▸ **SOURCE**:
>> start
Edward Elgar's Salut d'amour is something of an oddity amongst nineteenth century salon music tidbits. Whereas most such pieces were originally composed for piano solo and then rearranged, usually by persons other than the composer, for all kinds of other instrumental combinations, Salut d'amour was first a piece for violin and piano and only later rearranged for piano solo. But, as it was Elgar himself who did the rearranging (and also the orchestration when it came time to make a version for the symphony hall), there is interest in this second-thought piano version that might not normally be taken in such an after-the-fact arrangement.

Elgar composed Salut d'amour in 1888 for himself and his student, Caroline Alice Roberts (later, not coincidentally, Mrs. Edward Elgar) to play together -- she on piano, he on violin. It was Elgar's original wish that the piece be published with the title Liebesgrüss (which in German means essentially the same thing as Salut d'amour: Love's Greeting); but his publishers, though a German company asked that a French title be substituted, and in 1888 Elgar hardly had the clout to argue. He was happy just to receive a few pounds for the piece. Salut d'amour was immediately very successful in both the violin/piano and piano solo versions (and, a little while later, the cello/piano, viola/piano, flute/piano, voice/piano, and everything else/piano versions that popped up), and Elgar made decent money from it for decades.
>> end
▸ **RECORDED INFORMATION**:
>> start
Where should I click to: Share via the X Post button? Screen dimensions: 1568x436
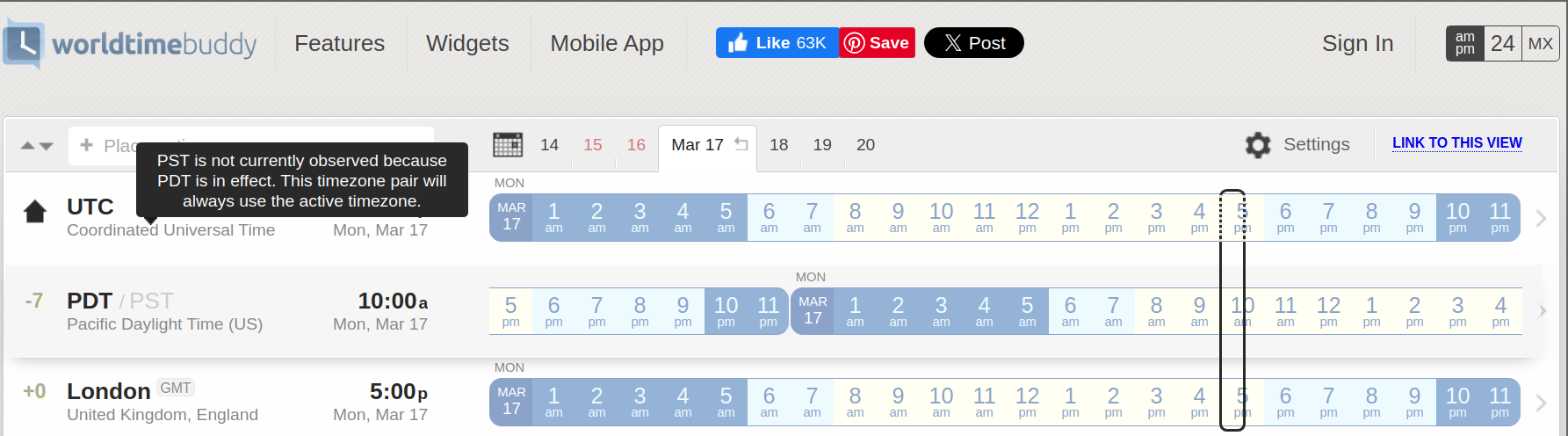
>> end
▸ **TASK DESCRIPTION**: Quote the entire passage above about Elgar's Salut d'amour word for word, from its first sentence to its last.

▸ **TASK SOLUTION**:
Edward Elgar's Salut d'amour is something of an oddity amongst nineteenth century salon music tidbits. Whereas most such pieces were originally composed for piano solo and then rearranged, usually by persons other than the composer, for all kinds of other instrumental combinations, Salut d'amour was first a piece for violin and piano and only later rearranged for piano solo. But, as it was Elgar himself who did the rearranging (and also the orchestration when it came time to make a version for the symphony hall), there is interest in this second-thought piano version that might not normally be taken in such an after-the-fact arrangement.

Elgar composed Salut d'amour in 1888 for himself and his student, Caroline Alice Roberts (later, not coincidentally, Mrs. Edward Elgar) to play together -- she on piano, he on violin. It was Elgar's original wish that the piece be published with the title Liebesgrüss (which in German means essentially the same thing as Salut d'amour: Love's Greeting); but his publishers, though a German company asked that a French title be substituted, and in 1888 Elgar hardly had the clout to argue. He was happy just to receive a few pounds for the piece. Salut d'amour was immediately very successful in both the violin/piano and piano solo versions (and, a little while later, the cello/piano, viola/piano, flute/piano, voice/piano, and everything else/piano versions that popped up), and Elgar made decent money from it for decades.